In quest’ottica, è il ragionamento dei tecnici del governo, con il ritorno alla normalità del mercato del lavoro si aprirebbero due strade per gestire le transizioni occupazionali.

La prima, è il ricorso agli strumenti “classici”, vale a dire cassa ordinaria, Cigs, e poi eventuali atti di recesso datoriali, mettendo in conto possibili contenziosi tra imprese e sindacato.

La seconda, invece, passerebbe proprio attraverso il contratto di espansione, che è in vigore, sperimentalmente, fino a dicembre, e per essere attivato, presuppone un accordo al ministero del Lavoro con i sindacati. La manovra 2021, ora all’esame delle Camere, ha apportato prime modifiche allo strumento, consentendone il ricorso anche nel 2021 e pure per le aziende con oltre 500 dipendenti (non più quindi oltre i mille). Secondo la relazione tecnica le imprese interessate sono salite a 917, per un costo intorno ai 120 milioni di euro.

Il contratto di espansione, oggi, per le grandissime aziende, funziona così: in caso di riorganizzazione o reindustrializzazione, e previo come detto accordo sindacale, un’impresa può attivare altre 18 settimane di ammortizzatore, con una riduzione dell’orario di lavoro fino al 30%, utile a gestire le uscite di personale a non più di 60 mesi (5 anni) dalla pensione di vecchiaia o anticipata. In cambio si debbono fare nuove assunzioni. I costi sono in parte a carico di Stato e in parte del datore: l’azienda paga un incentivo all’esodo, esentasse per le prime 9 mensilità, e il lavoratore al momento dell’uscita ha diritto a percepire la Naspi per un massimo di due anni.

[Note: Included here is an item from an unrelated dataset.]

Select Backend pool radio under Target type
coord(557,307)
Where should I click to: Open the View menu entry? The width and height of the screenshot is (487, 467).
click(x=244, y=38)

Il governo pensa ora a un nuovo intervento sullo strumento. Tre sono le ipotesi allo studio. Primo: ampliare ancora un po’ la platea di imprese interessate, facendo scendere l’asticella ad almeno 250 dipendenti (si raddoppierebbe il numero, da 917 a circa 2mila imprese), facendo diventare il contratto di espansione “lo strumento” per le medie-grandi aziende. Secondo: prevedere per le grandi aziende che fanno piani di rilancio di rilevanza strategica per il Paese, coerenti con le nuove linee d’azione previste dal ministero del Lavoro in vista del Recovery Fund e che hanno in programma nuove assunzioni, ulteriori incentivi, ad esempio, consentendo una maggiore copertura dei costi per lo scivolo verso la pensione. Terzo: favorire il ricorso al contratto di espansione, a prescindere dai 5 anni di distanza dalla pensione, anche in caso di processi di formazione e placement, ripristinando obbligatoriamente l’assegno di ricollocazione (non a caso nella manovra 2021 è previsto un fondo di 500 milioni di euro iniziali per le politiche attive).

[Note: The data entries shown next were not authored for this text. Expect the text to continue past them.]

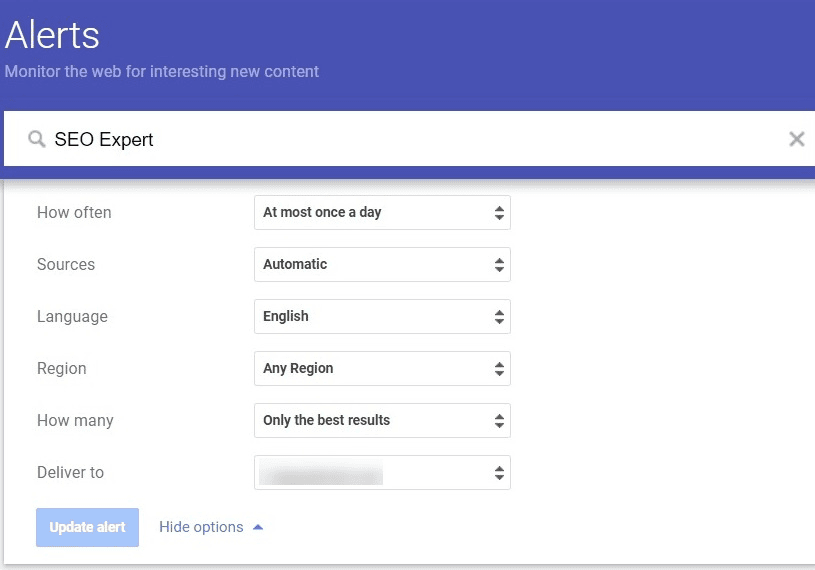Click the SEO Expert search field

(x=400, y=139)
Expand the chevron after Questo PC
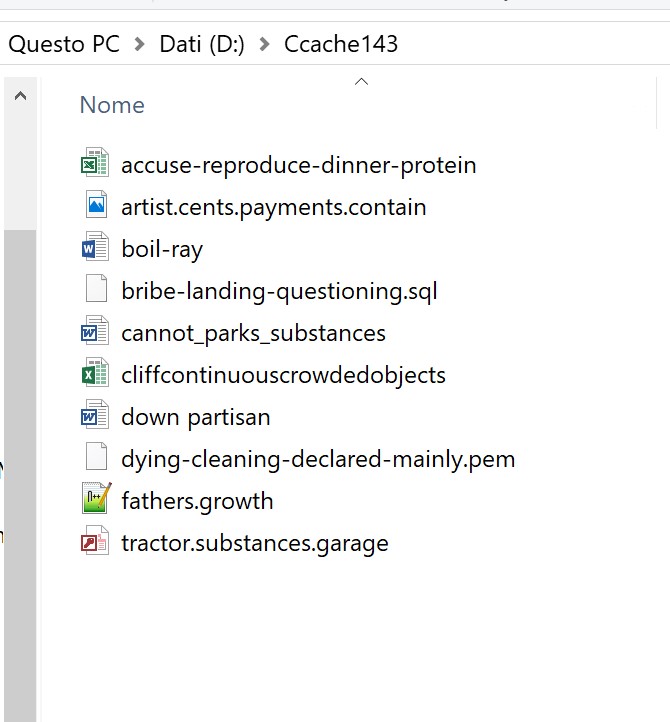 (x=139, y=45)
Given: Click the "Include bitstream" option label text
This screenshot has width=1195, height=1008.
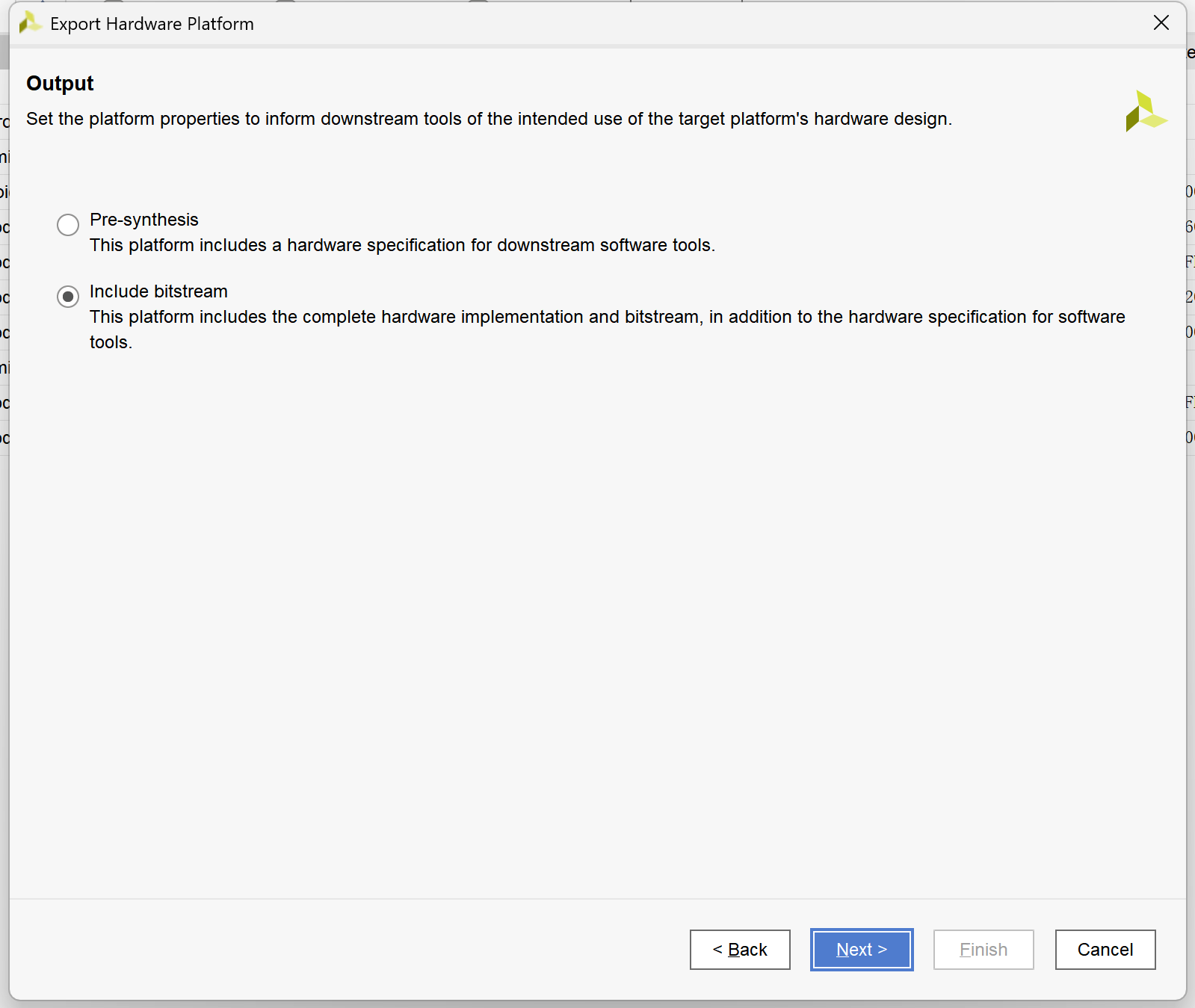Looking at the screenshot, I should 158,291.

Dalle parti sociali arrivano primi segnali di apertura. «Il contratto di espansione può essere lo strumento giusto per gestire le transizioni occupazionali del prossimo biennio se lo si migliora, come il Governo sembra intenzionato a fare, e non lo si riduce ad essere solo cassa integrazione e scivolo verso la pensione - ha spiegato Pierangelo Albini, direttore dell’area Lavoro, welfare e capitale umano di Confindustria -. Serve, piuttosto, accompagnare le imprese che hanno necessità di cambiare la propria struttura occupazionale inserendo nuove professionalità e lo si può fare, non solo consentendo e favorendo, anche con l’assegno di ricollocazione, i percorsi verso una nuova occupazione, ma anche offrendo maggiori coperture economiche a quelle imprese che negli accordi governativi assumono precisi impegni sui livelli occupazionali che si avranno al termine del contratto di espansione».

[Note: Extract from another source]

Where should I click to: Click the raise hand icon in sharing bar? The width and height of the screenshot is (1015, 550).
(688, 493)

D’accordo, seppur con alcune precisazioni, la Cgil: «È bene che l’esecutivo ragioni su come affrontare l’uscita dalle misure emergenziali - ha sottolineato la segretaria confederale con delega al mercato del Lavoro, Tania Scacchetti -. Intanto, occorre ridefinire e rafforzare i contratti di solidarietà difensiva. Poi, certo il contratto di espansione può essere uno strumento utile. Ma a tre condizioni: che aiuti a uscire chi può andare in pensione, che sia collegato alle politiche attive e che favorisca nuove assunzioni, soprattutto di giovani».